§ **INSTRUCTIONS TO FOLLOW**
Lines that include the string "click" are the ones to copy from the entries below.
DATA SUPPLIED Start Marker
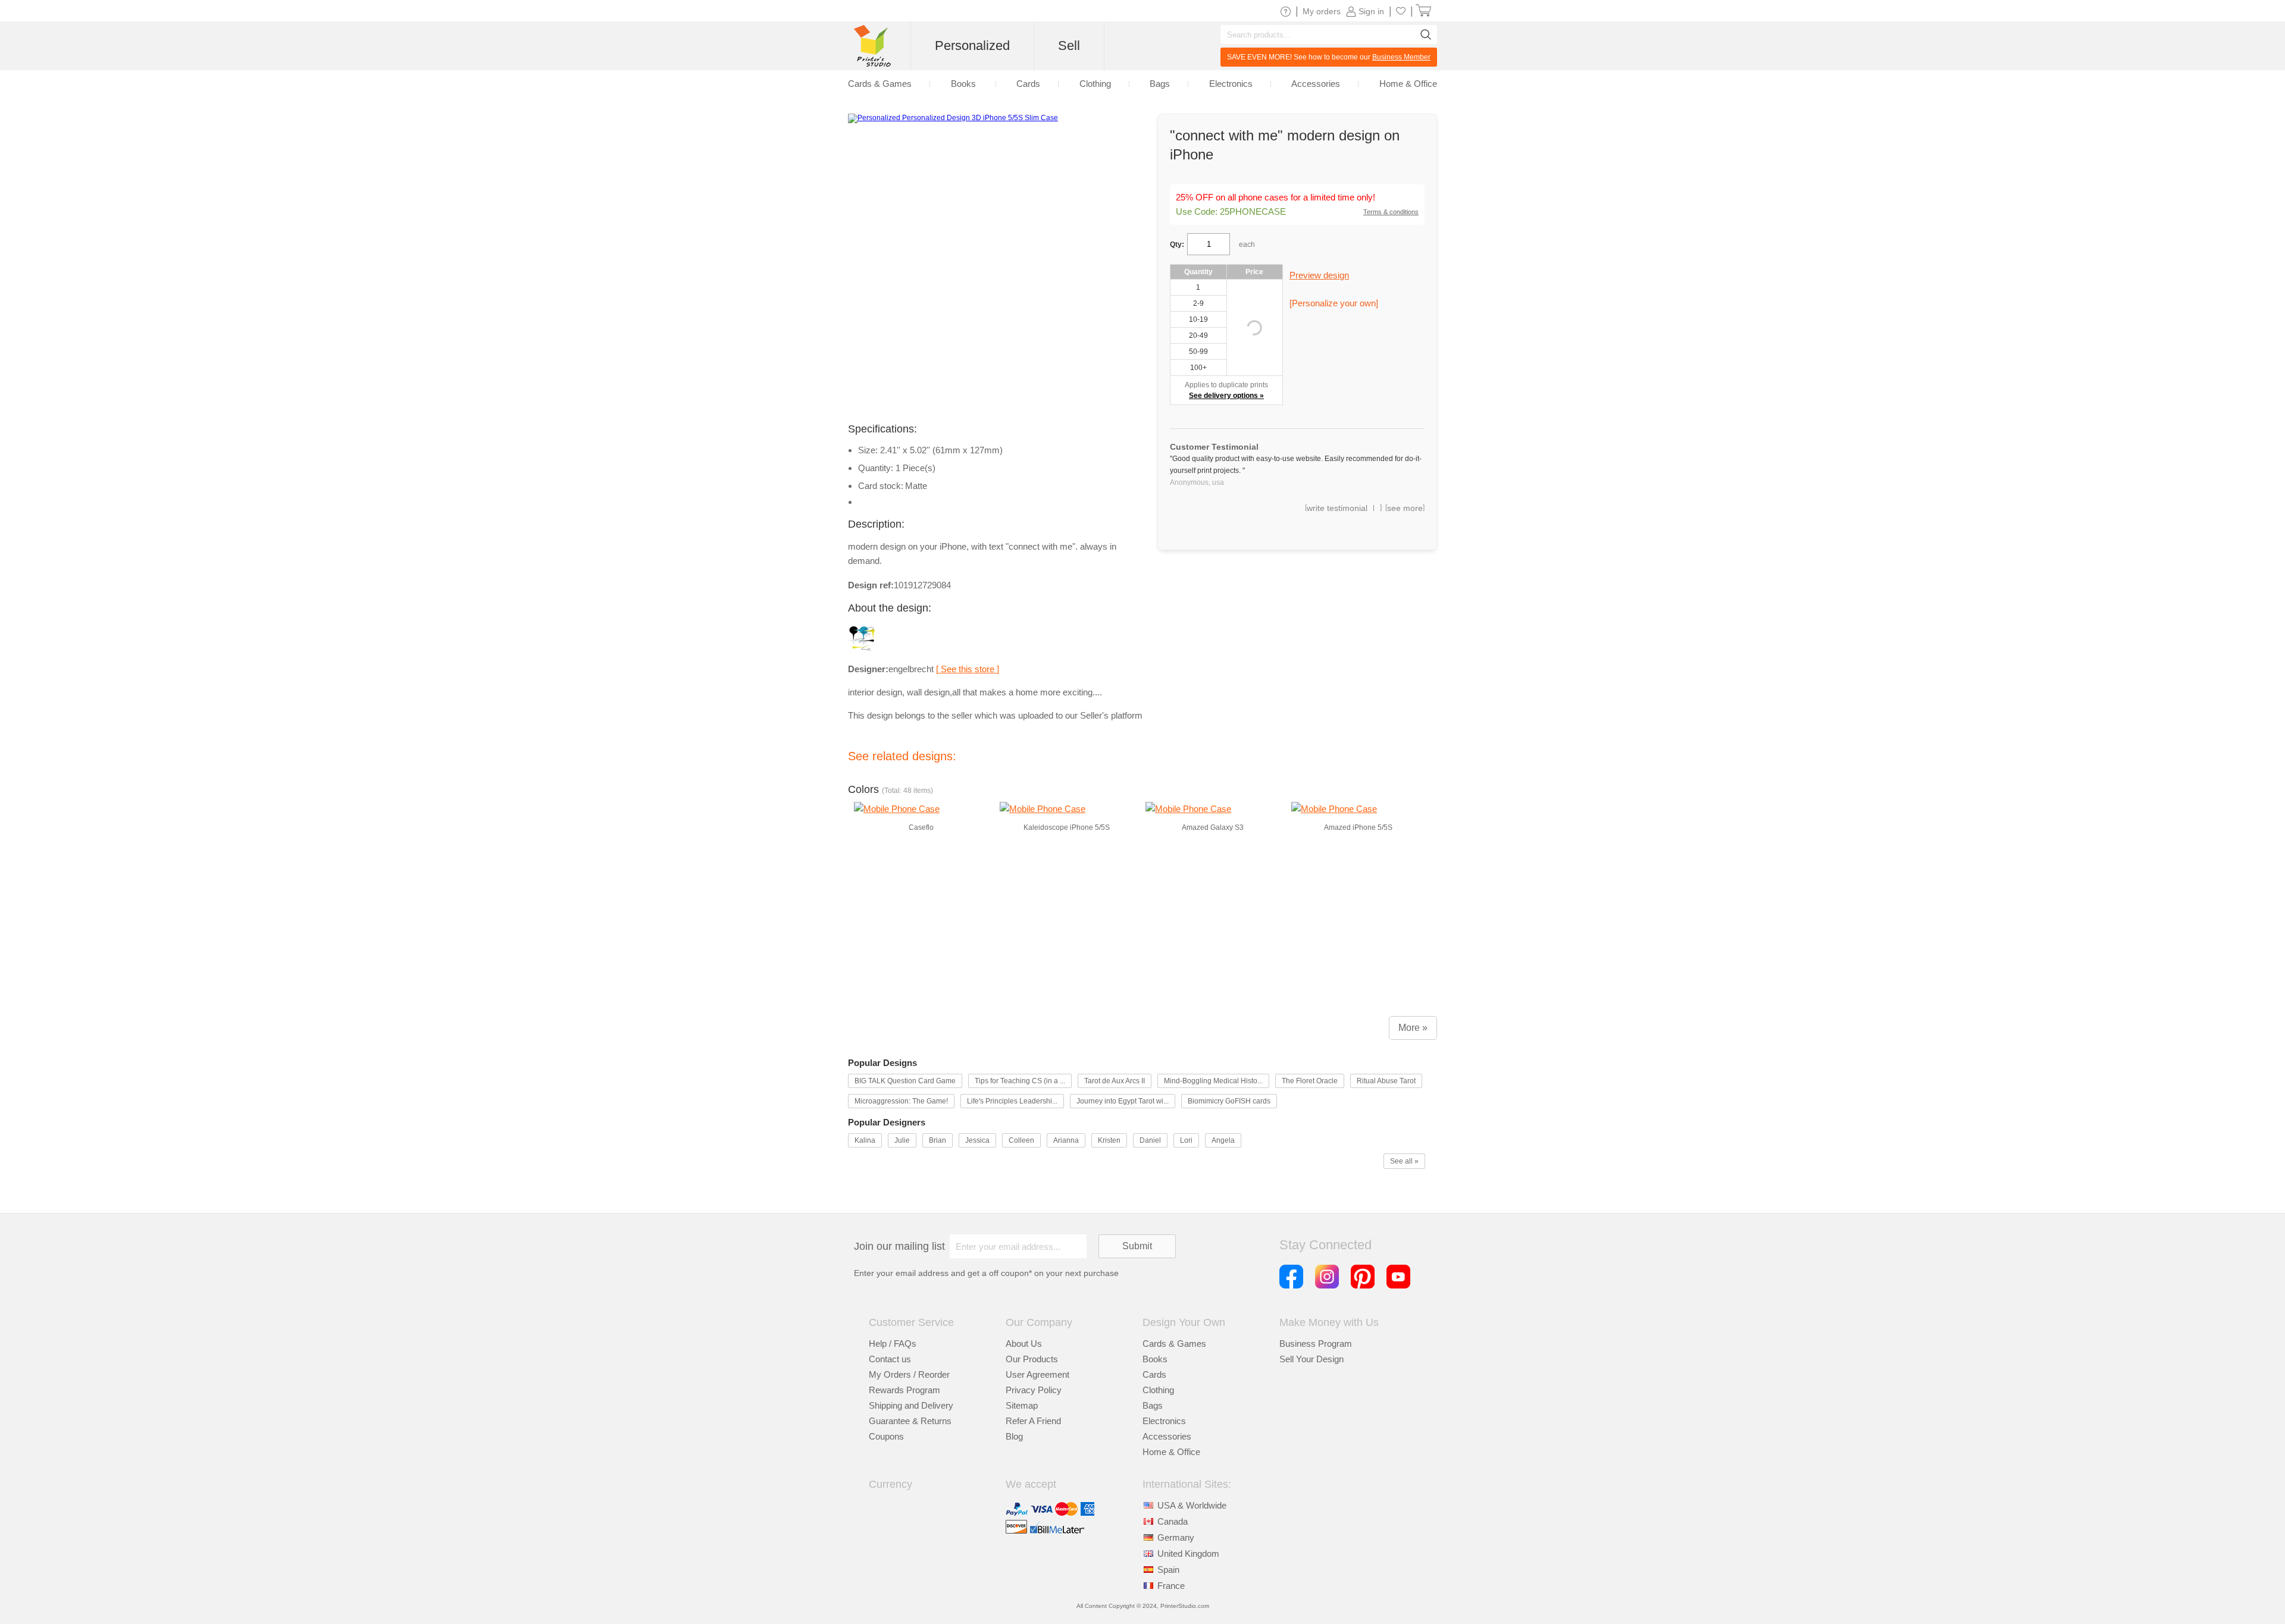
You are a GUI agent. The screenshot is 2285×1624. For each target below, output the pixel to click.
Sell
DATA SUPPLIED End Marker
DATA SUPPLIED Start Marker
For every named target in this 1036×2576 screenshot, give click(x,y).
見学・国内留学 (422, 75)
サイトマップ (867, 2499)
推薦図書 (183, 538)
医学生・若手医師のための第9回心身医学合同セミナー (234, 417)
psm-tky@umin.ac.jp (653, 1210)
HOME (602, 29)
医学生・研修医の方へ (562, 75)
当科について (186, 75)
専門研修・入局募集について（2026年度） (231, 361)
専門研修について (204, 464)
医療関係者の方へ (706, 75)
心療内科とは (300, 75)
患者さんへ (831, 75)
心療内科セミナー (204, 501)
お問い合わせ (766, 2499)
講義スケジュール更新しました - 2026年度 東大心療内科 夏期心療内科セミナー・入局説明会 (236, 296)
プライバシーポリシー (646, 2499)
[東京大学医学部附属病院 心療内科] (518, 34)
DATA SUPPLIED End Marker
§ **THE ANSWER**
You are a GUI agent. The screenshot is 2285×1624. For each target below, output the pixel to click.
For every named target in this 1036×2576 screenshot, give click(x,y).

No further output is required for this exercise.